> **AIM OF THE EXERCISE**: Arrange each line of the material below as a numbered list, leaving out blank lines and the pictures.
-=-=-=-=-
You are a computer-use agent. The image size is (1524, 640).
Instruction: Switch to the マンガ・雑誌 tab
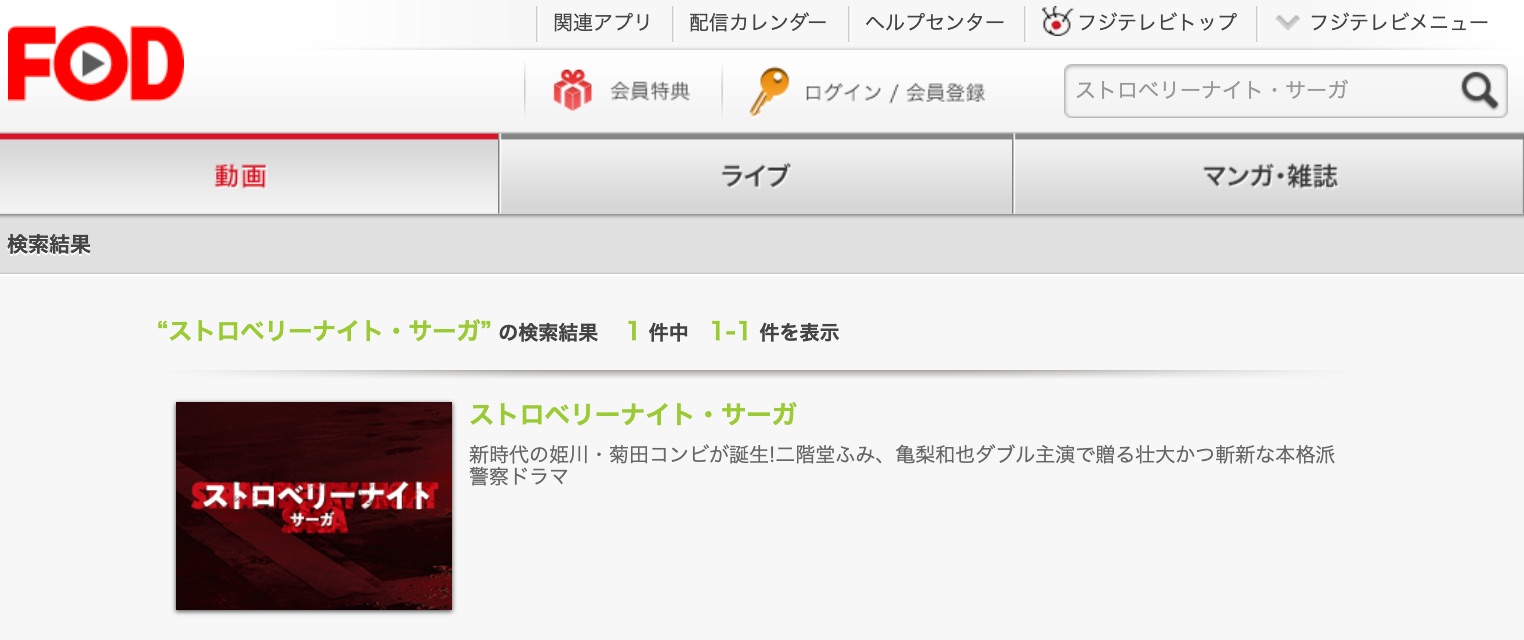pyautogui.click(x=1269, y=176)
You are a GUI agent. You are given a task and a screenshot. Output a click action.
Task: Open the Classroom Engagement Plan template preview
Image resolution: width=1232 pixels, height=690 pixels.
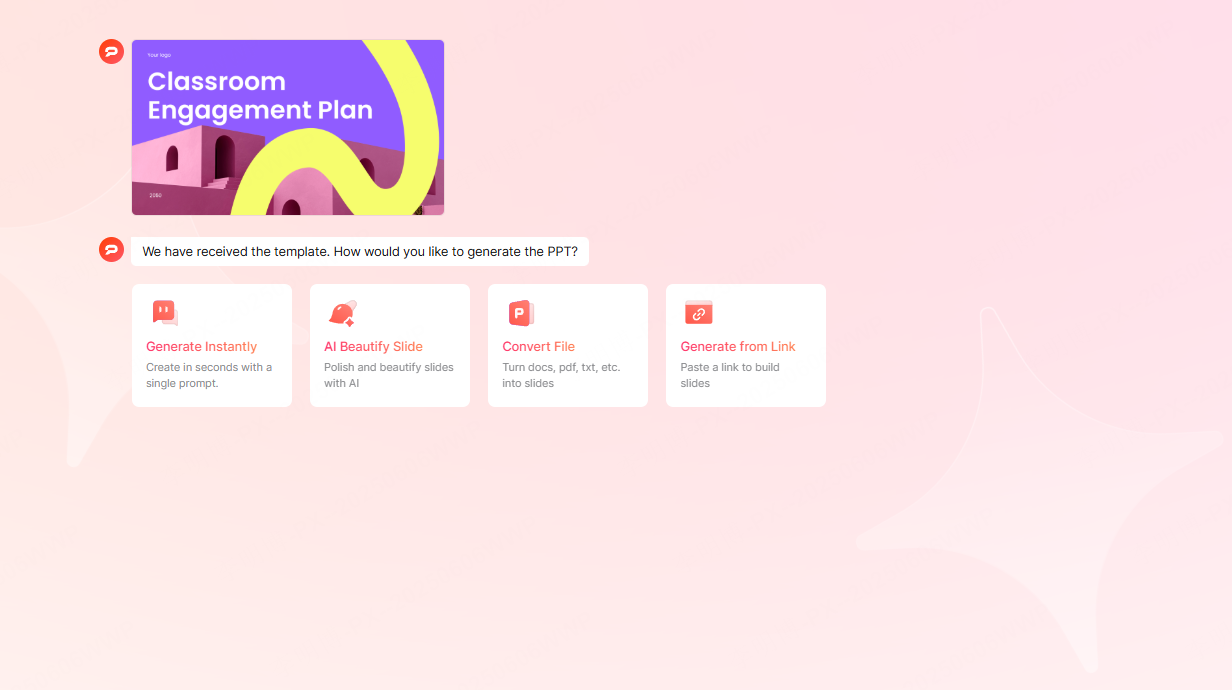click(x=288, y=127)
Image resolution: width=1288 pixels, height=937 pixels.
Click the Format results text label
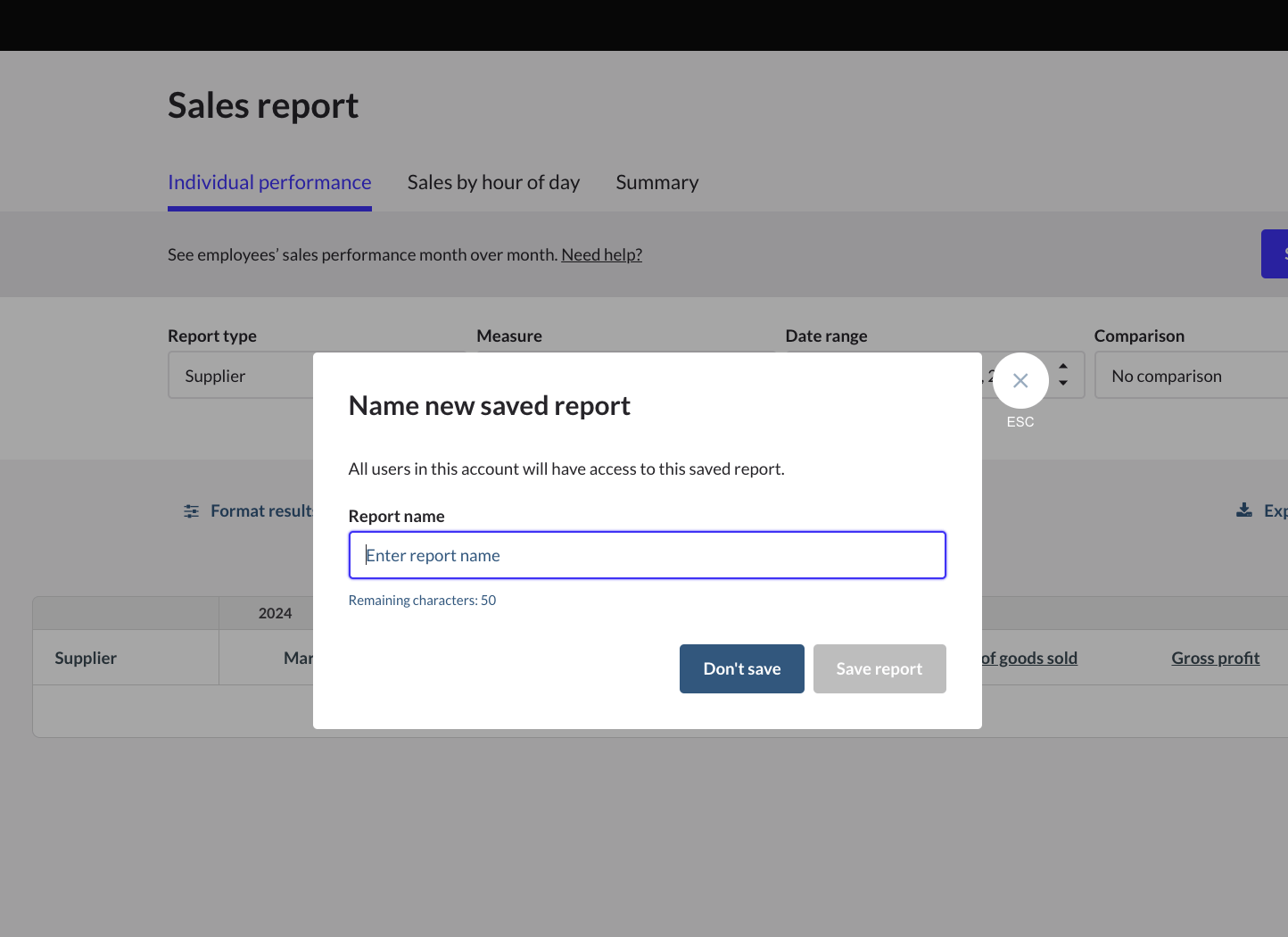[261, 511]
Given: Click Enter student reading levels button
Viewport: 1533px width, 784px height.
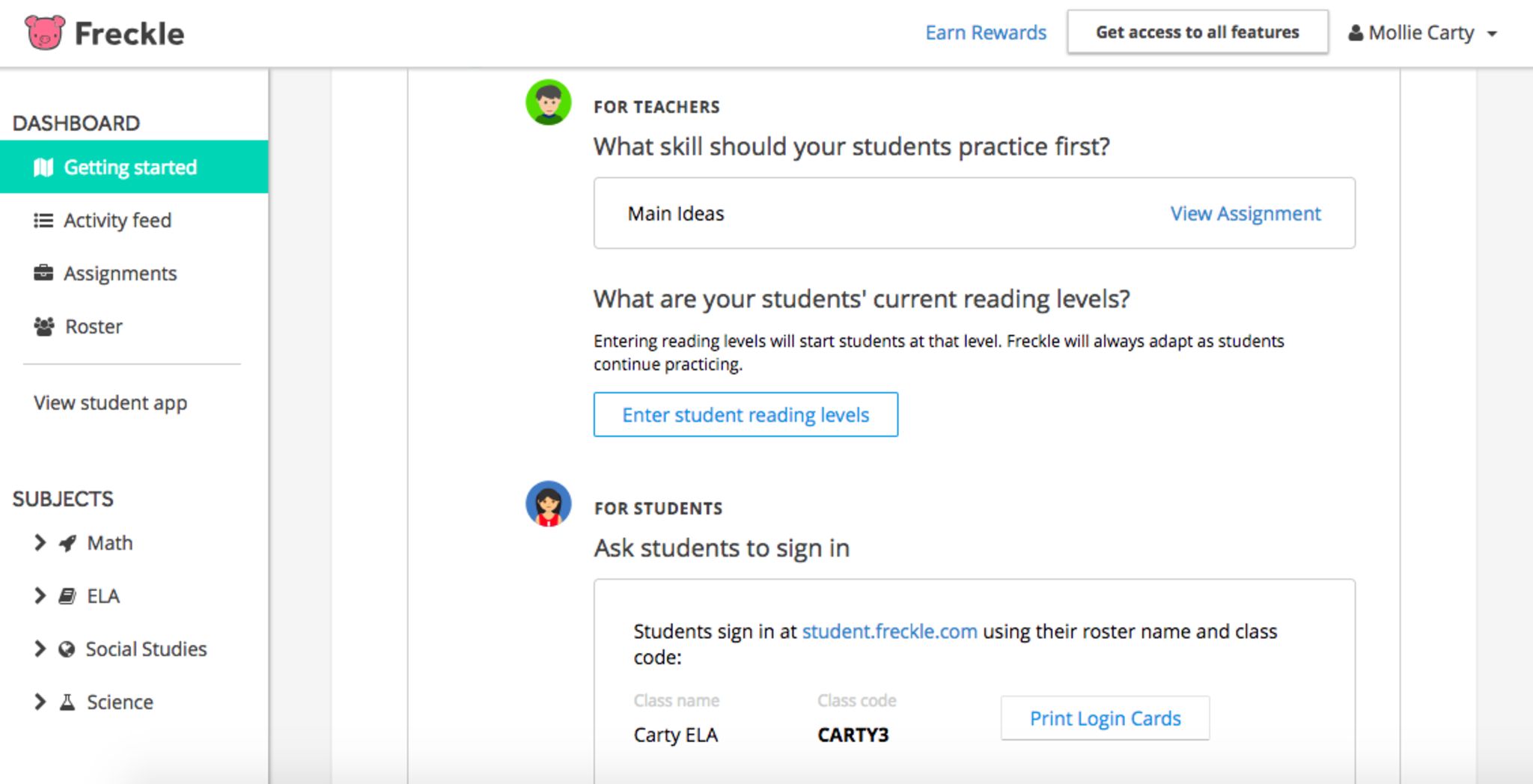Looking at the screenshot, I should 746,415.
-=-=-=-=-
> **TASK RESULT**:
1. You are a computer-use agent. The image size is (1524, 640).
2. Instruction: Switch to the マンガ・雑誌 tab
3. pyautogui.click(x=1269, y=176)
4. You are a GUI agent. You are given a task and a screenshot. Output a click action.
5. Task: Open the Classroom Engagement Plan template preview
6. Image resolution: width=1232 pixels, height=690 pixels.
7. click(x=288, y=127)
8. Image resolution: width=1288 pixels, height=937 pixels.
9. Click the Format results text label
10. [261, 511]
11. Given: Click Enter student reading levels button
12. Viewport: 1533px width, 784px height.
13. Looking at the screenshot, I should 746,415.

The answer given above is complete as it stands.